Hugo nominations are open for the 2017 Worldcon in Helsinki. So I’m thinking that you all could, if you really wanted to, nominate me for Best Fan Writer. (I’d really like another shiny rocket nominee pin.)
But that’s not why I’m writing this post. (I wasn’t really on fire last year, and I know it.) I’m writing because there was a lot of excellent work published in 2016, and I want to share my thoughts about what I’m — probably — nominating. This post is for the prose fiction categories: I’ll probably make another later for the rest.
Novel:
1. Yoon Ha Lee, NINEFOX GAMBIT. Solaris/Rebellion/Abaddon.
A glittering, compelling and brutal science fiction novel, with an ongoing thematic argument about free will, conformism, and the cost of empire. Everyone should read it. Brilliant in several respects.
2. Foz Meadows, AN ACCIDENT OF STARS. Angry Robot.
A portal fantasy of a different hue. With consequences, and found family. When Saffron Coulter stumbles through a hole between worlds, she’s not a chosen one, or a hero, or anything other than a girl who ends up in the middle of things she doesn’t understand, and tries to survive them. While making new friends and enemies along the way. It’s a fabulous novel, one of my favourite things.
3. Hillary Monahan, SNAKE EYES. Solaris/Rebellion/Abaddon.
The most extraordinary fun gruesome touching urban fantasy novel that I’ve read in years. A thriller, a story of family, and a novel about monsters: it’s utterly great.
4. Nisi Shawl, EVERFAIR. Tor.
A brilliant alternate history of the Congo, liberally dashed with myth and a touch of magic. Deeply invested in interrogating people and systems of power, small compromises and hypocrisies and larger ones, it is a sweeping novel of nation-building and relationships.
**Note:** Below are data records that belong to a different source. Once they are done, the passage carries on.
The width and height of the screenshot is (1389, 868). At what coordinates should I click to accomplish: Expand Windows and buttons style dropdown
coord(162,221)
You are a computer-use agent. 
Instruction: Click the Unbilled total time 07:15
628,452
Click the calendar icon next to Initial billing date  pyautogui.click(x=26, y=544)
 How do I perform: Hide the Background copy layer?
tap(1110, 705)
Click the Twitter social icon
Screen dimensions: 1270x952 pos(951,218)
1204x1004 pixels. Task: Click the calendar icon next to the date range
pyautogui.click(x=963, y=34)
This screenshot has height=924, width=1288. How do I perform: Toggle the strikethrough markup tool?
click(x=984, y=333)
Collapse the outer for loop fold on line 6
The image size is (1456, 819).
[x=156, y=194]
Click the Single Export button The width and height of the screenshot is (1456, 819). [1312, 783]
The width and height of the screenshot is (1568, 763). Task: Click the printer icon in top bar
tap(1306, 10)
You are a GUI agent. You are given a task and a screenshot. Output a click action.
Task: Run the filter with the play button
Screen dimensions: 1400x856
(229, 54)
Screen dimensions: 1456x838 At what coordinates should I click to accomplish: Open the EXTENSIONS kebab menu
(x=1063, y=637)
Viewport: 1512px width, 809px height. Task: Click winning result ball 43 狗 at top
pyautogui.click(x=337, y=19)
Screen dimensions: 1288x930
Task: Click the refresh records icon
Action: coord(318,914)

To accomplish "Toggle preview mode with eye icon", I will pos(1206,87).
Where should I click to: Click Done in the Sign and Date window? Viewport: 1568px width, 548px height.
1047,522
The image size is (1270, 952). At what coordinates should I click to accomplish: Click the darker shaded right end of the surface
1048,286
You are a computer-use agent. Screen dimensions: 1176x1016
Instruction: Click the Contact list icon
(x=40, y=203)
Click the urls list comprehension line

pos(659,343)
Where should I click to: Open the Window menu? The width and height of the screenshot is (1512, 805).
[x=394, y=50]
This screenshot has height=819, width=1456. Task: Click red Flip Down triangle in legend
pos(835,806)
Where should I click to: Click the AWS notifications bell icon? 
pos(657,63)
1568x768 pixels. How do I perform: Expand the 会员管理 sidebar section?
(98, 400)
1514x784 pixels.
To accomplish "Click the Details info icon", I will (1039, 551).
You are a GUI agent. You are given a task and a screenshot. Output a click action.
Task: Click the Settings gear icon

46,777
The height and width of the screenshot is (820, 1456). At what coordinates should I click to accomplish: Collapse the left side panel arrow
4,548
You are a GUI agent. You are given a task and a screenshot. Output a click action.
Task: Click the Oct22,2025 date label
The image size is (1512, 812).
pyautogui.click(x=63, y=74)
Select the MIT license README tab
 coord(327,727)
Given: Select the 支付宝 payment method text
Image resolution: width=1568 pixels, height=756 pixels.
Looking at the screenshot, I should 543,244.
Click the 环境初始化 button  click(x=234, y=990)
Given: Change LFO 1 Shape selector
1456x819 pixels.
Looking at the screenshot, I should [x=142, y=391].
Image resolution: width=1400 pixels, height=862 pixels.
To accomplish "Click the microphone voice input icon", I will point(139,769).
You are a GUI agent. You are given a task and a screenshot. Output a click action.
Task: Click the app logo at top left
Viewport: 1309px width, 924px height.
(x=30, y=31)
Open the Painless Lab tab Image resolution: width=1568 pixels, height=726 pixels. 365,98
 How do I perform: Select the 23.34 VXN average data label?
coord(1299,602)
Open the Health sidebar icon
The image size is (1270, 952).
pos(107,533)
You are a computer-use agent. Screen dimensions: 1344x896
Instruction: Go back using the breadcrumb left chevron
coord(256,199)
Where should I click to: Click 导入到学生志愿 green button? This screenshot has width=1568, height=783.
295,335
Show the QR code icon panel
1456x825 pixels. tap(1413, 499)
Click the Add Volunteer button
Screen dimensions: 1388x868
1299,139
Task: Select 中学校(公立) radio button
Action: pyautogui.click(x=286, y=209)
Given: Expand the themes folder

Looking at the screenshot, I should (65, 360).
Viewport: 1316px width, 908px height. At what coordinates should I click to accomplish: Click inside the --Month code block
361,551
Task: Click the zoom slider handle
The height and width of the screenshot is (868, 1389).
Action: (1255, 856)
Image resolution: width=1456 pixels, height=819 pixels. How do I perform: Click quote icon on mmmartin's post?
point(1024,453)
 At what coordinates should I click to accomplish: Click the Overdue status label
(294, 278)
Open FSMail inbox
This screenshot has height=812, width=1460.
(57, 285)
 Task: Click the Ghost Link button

Possible contenders for the final slot: Gladstone and Smith et al, THE WITCH WHO CAME IN FROM THE COLD (Serial Box); Palmer, TOO LIKE THE LIGHTNING (Tor) — but I’m not convinced the first half of a duology that closes no arcs should hit the awards — Isabel Yap’s HURRICANE HEELS (Booksmugglers Publishing) if it qualifies; No Award.
Novella
All my favourite novellas are out of Tor.com, and Laurie Penny’s Everything Belongs to the Future, Cassandra Khaw’s Hammers on Bone, and Marie Brennan’s Cold-Forged Flame are basically my top three. EDITED: I though Kai Ashante Wilson’s The Taste of Honey was novel-length but I was wrong, so IT IS NOW NUMBER ONE.
I should get Kij Johnson’s The Dream-Quest of Vellitt Boe read in time to consider it for addition to the list.
Novelette
Fran Wilde’s The Jewel and Her Lapidary (Tor.com).
All the novelettes in Isabel Yap’s Hurricane Heels – dammit, don’t make me pick just one.
SL Huang’s The Little Homo Sapiens Scientist (Booksmugglers Publishing).
Meredith Debonnaire’s “The Life and Times of Angel Evans.” (Booksmugglers Publishing).
Short Story
Alyssa Wong’s “A Fistful of Permutations in Lightning and Wildflowers” (Tor.com)
Aliette de Bodard’s “Lullaby for a Lost World” (Tor.com)
But mostly I don’t read short stories. Recommend me some?